Your goal: In full and unchanged, output the entries that follow.

Supplied records:
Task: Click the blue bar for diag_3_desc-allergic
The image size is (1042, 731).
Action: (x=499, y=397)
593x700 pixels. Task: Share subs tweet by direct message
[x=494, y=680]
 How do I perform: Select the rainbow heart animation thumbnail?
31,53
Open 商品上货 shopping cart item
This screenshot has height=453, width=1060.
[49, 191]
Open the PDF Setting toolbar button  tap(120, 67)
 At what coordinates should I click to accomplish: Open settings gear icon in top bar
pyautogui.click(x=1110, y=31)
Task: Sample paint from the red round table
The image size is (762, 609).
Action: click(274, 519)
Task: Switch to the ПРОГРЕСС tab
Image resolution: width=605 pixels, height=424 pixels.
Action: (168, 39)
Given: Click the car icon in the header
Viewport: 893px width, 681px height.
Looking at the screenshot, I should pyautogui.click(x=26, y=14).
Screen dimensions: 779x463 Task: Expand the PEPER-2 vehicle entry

Exercise output:
Task: Click the blue bar for diag_3_desc-allergic
The image size is (1042, 731).
Action: (x=499, y=397)
593x700 pixels. Task: Share subs tweet by direct message
[x=494, y=680]
 How do I perform: Select the rainbow heart animation thumbnail?
31,53
Open 商品上货 shopping cart item
This screenshot has height=453, width=1060.
[49, 191]
Open the PDF Setting toolbar button  tap(120, 67)
 At what coordinates should I click to accomplish: Open settings gear icon in top bar
pyautogui.click(x=1110, y=31)
Task: Sample paint from the red round table
The image size is (762, 609).
Action: click(274, 519)
Task: Switch to the ПРОГРЕСС tab
Image resolution: width=605 pixels, height=424 pixels.
Action: (168, 39)
Given: Click the car icon in the header
Viewport: 893px width, 681px height.
Looking at the screenshot, I should pyautogui.click(x=26, y=14).
Screen dimensions: 779x463 Task: Expand the PEPER-2 vehicle entry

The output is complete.